═══ Excerpted text ═══

2007-07-23 08:54:34 · 15 answers · asked by geeky_mommy 2 in Pregnancy & Parenting Pregnancy

15 answers

My brother and me were really close in age, exacly 1 year and 2months We were both born on the 8th of the month. it gives your child a friend when they are older a shoulder to cry on and most of all a compaion for life experancise the cons would be jelousy and too close to each other

2007-07-23 08:59:15 · answer #1 · answered by Anonymous · 0 0

By the time it is time for the new baby to come, your son MAY start to understand a little. It will be hard, the jealousy issue for sure. My twins were 13months old when I found out I was expecting again. My girls are now 20 months and don't fully grasp the concept, but get it a little.

═══

Stated problem A> Copy the rows, everything from the line containing "Contact Us (60, 608)" down to the last row, without the pictures.
Stated problem B> Resume the forum answers about having children close in age, starting after the last sentence shown.

═══ Supplied material ═══

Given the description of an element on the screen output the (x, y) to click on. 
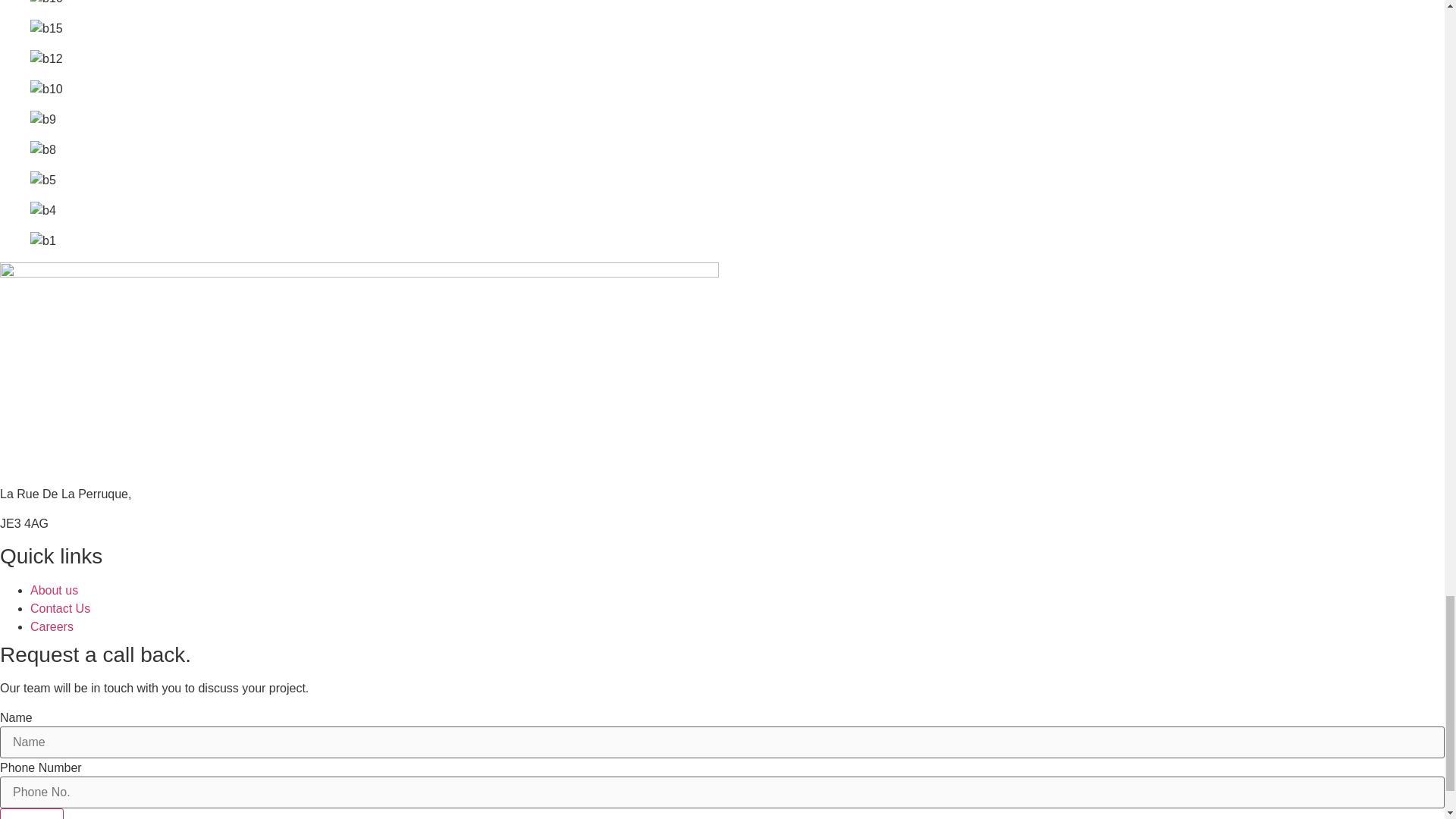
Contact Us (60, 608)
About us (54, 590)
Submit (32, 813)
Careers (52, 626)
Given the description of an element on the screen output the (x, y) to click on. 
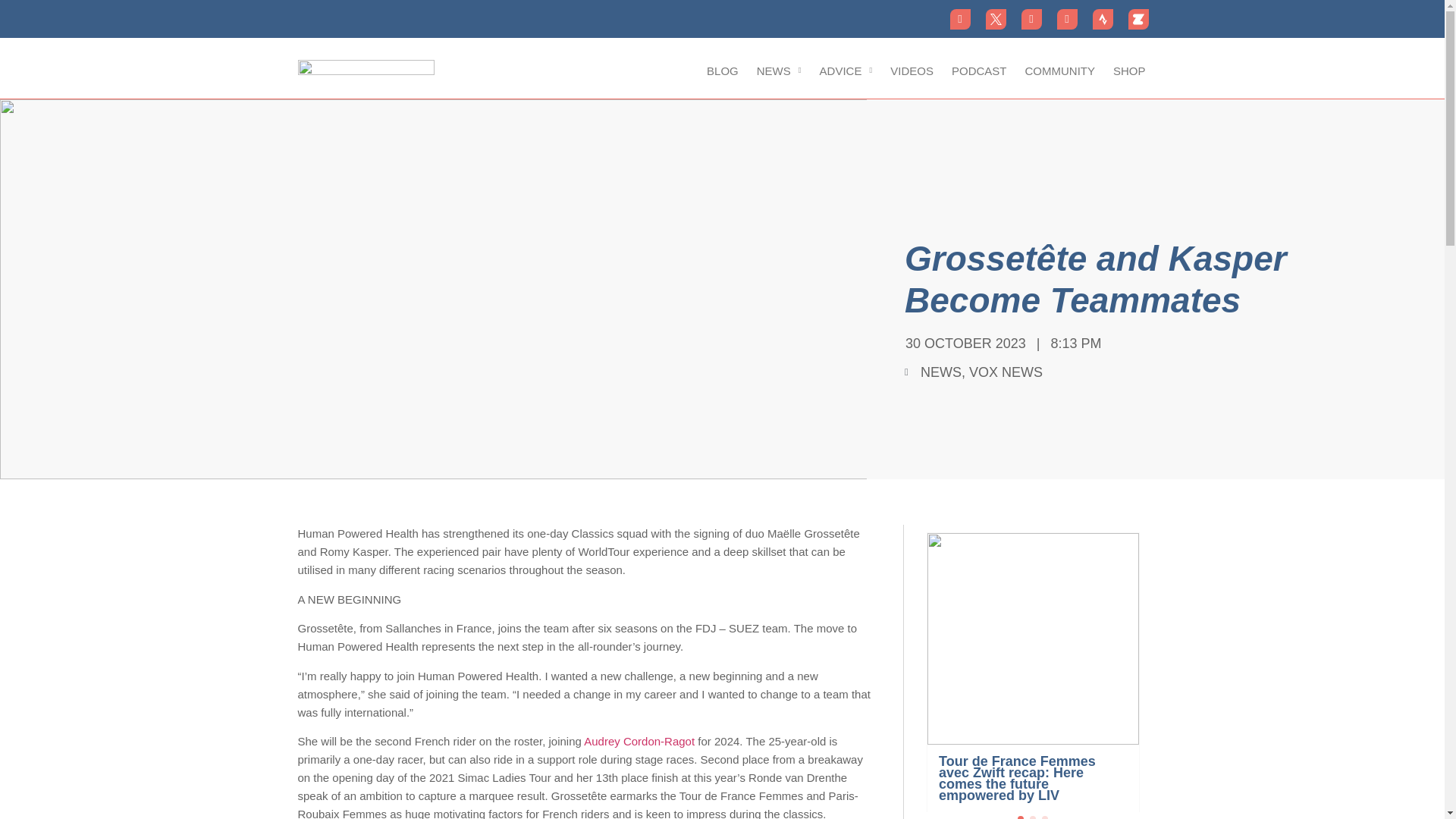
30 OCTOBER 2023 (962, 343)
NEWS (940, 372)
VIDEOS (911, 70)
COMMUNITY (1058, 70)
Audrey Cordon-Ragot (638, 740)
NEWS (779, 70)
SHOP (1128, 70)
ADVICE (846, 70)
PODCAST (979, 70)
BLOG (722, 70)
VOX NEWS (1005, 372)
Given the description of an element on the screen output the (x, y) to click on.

═══

Exercise response A>
Contact Us (60, 608)
About us (54, 590)
Submit (32, 813)
Careers (52, 626)
Given the description of an element on the screen output the (x, y) to click on. 
30 OCTOBER 2023 (962, 343)
NEWS (940, 372)
VIDEOS (911, 70)
COMMUNITY (1058, 70)
Audrey Cordon-Ragot (638, 740)
NEWS (779, 70)
SHOP (1128, 70)
ADVICE (846, 70)
PODCAST (979, 70)
BLOG (722, 70)
VOX NEWS (1005, 372)
Given the description of an element on the screen output the (x, y) to click on.

Exercise response B>
There may be some initial jealousy, which means you'll have to watch your son closely around the new baby. While it's hard to think of, kids that age may only know how to take out their feelings by trying to hurt the new baby. It will take time hun, but you'll live.
On the bright side, your son will be walking and possibly self feeding by the time new baby comes, so that will be a lot of help. I also found that at that age, my girls started liking to help with diaper changes (of each other). Bringing mommy diapers, throwing the old one away, etc.
Best of luck.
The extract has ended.